# Extracted records
-=-=-=-=-

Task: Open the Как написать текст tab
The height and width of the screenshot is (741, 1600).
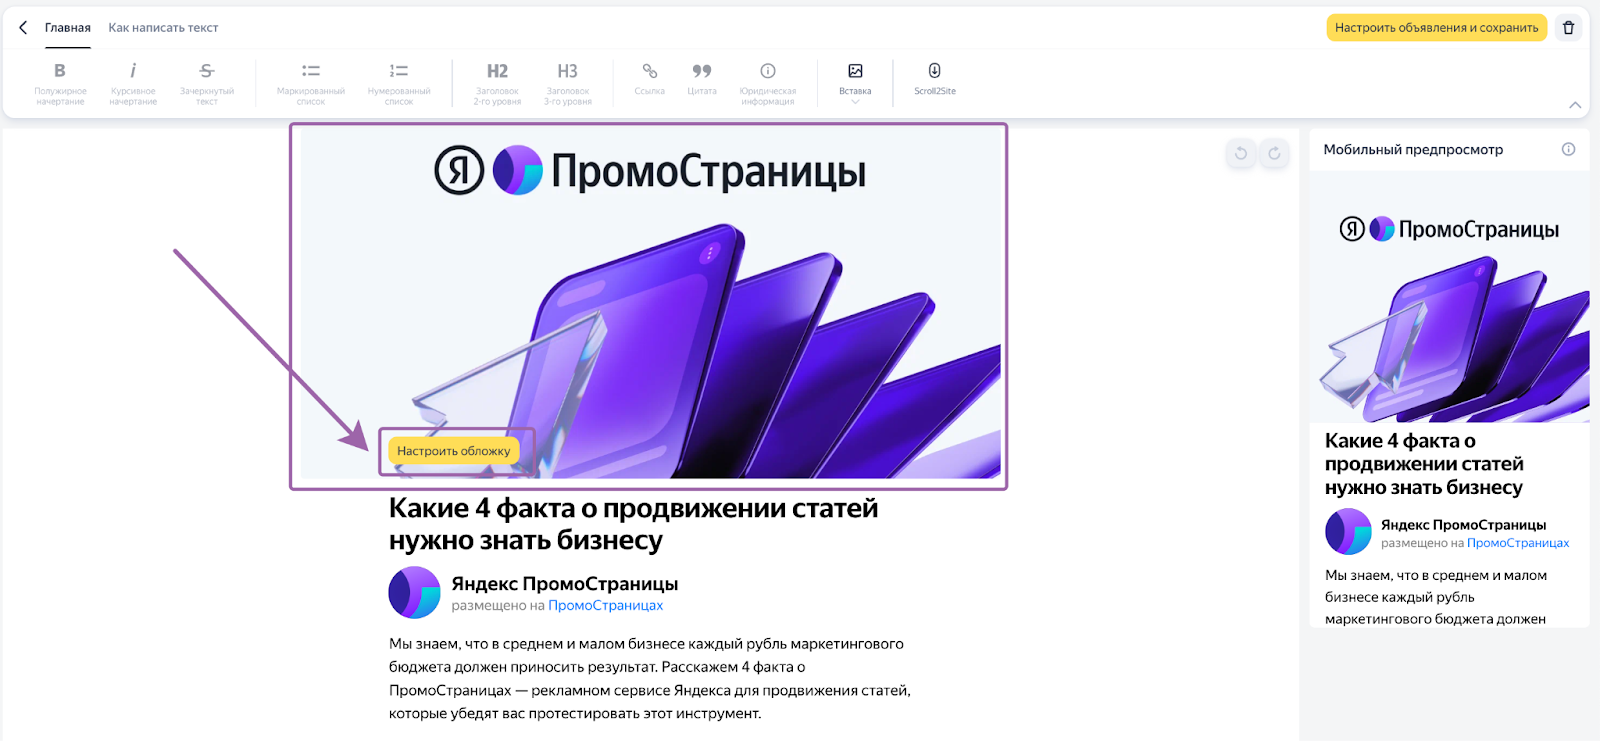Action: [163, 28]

-=-=-=-=-

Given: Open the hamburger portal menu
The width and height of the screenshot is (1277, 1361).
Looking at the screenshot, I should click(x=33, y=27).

-=-=-=-=-

When a line of the data holds the string "Open", pick it out and copy it.

Task: Open the Как написать текст tab
Given: Open the hamburger portal menu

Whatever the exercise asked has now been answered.